Taipei, March 16 (CNA) Morris Chang (張忠謀), founder of the world's largest contract chipmaker TSMC, said Thursday the United States' chip ban on China will affect the semiconductor industry around the world.

"Globalization is dead" and free trade is now "in danger" amid the chip embargo to China, Chang said during a discussion with American historian and "Chip War" author Chris Miller in Taipei.

The retired businessman who built Taiwan Semiconductor Manufacturing Co. into a chip manufacturing powerhouse was referring to the U.S. restrictions on exporting advanced chipmaking equipment to China introduced last October.

Other countries that are reportedly following suit include the Netherlands and Japan.

Chang noted that he "supported" the U.S. policy, a move widely seen as seeking to hobble China's progress on the production of advanced chips that are used ubiquitously, in items ranging from consumer products to military equipment.

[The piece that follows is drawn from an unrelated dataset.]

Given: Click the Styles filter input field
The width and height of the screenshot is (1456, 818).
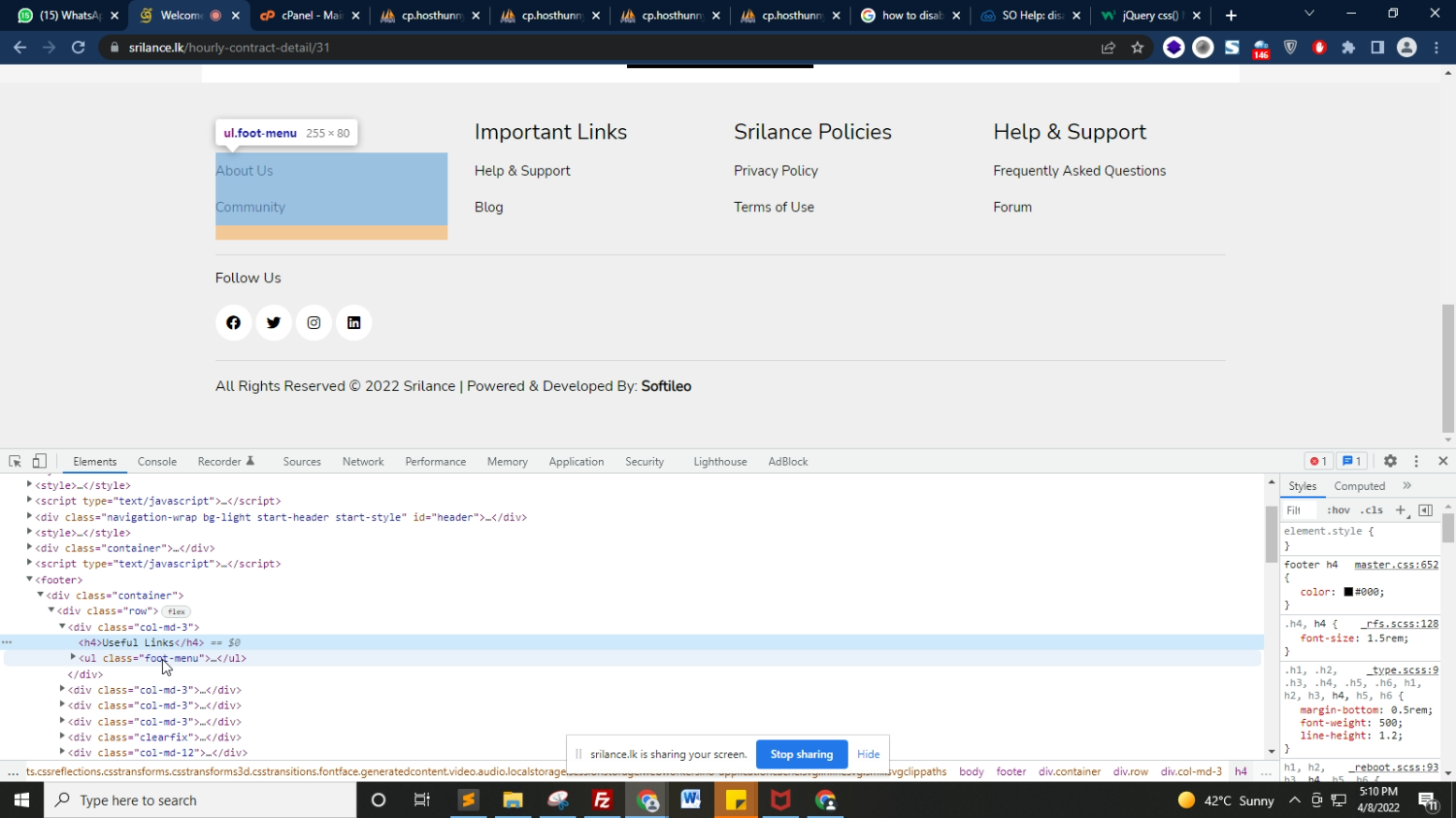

However, Chang went on, those restrictions will increase the cost of chip manufacturing, which will in turn affect the yield of chip production.

"We are going to be in a different game," Chang said.

Miller, whose book discusses the development of the chip industry, provided a different insight.

According to him, while chips are sold around the world, the semiconductor industry is dominated by a handful of countries, such as Taiwan, Japan, South Korea, and the Netherlands.

Miller's book provided some figures to support his argument.

It says almost 90 percent of the world's most advanced chips are produced in Taiwan, and the Dutch company ASML is the only company in the world that makes the extreme ultraviolet lithography machines needed to make the most advanced chips.

"In some ways, the chip industry is very globalized; in other ways, it's actually extraordinarily concentrated in a couple of countries," added Miller, who is currently an associate professor of international history at the Fletcher School of Law and Diplomacy at Tufts University in the U.S.

Speaking of the U.S. chip ban on China, Miller observed that it would have some impact on the latter's efforts to advance its semiconductor industry.

According to him, the technological advances made by chipmakers in Taiwan, Japan and South Korea were achieved by integrating international supply chains.

These companies were able to acquire the most advanced tools and best components on the international market to produce chips, which they in turn sold around the world, he said.

"The challenge that Chinese firms face right now is that it's no longer possible [for them] to follow the strategy that Taiwanese and South Korean firms followed over the past several decades," he said.

The fact that China is blocked access to advanced chipmaking tools will make it "hard" for the country's semiconducting manufacturers to upgrade their processes, he said.

"I think that's a real dilemma for Chinese firms," he said. "It's not simply a question of more capital expenditure. It's not simply a question of selling to the domestic market."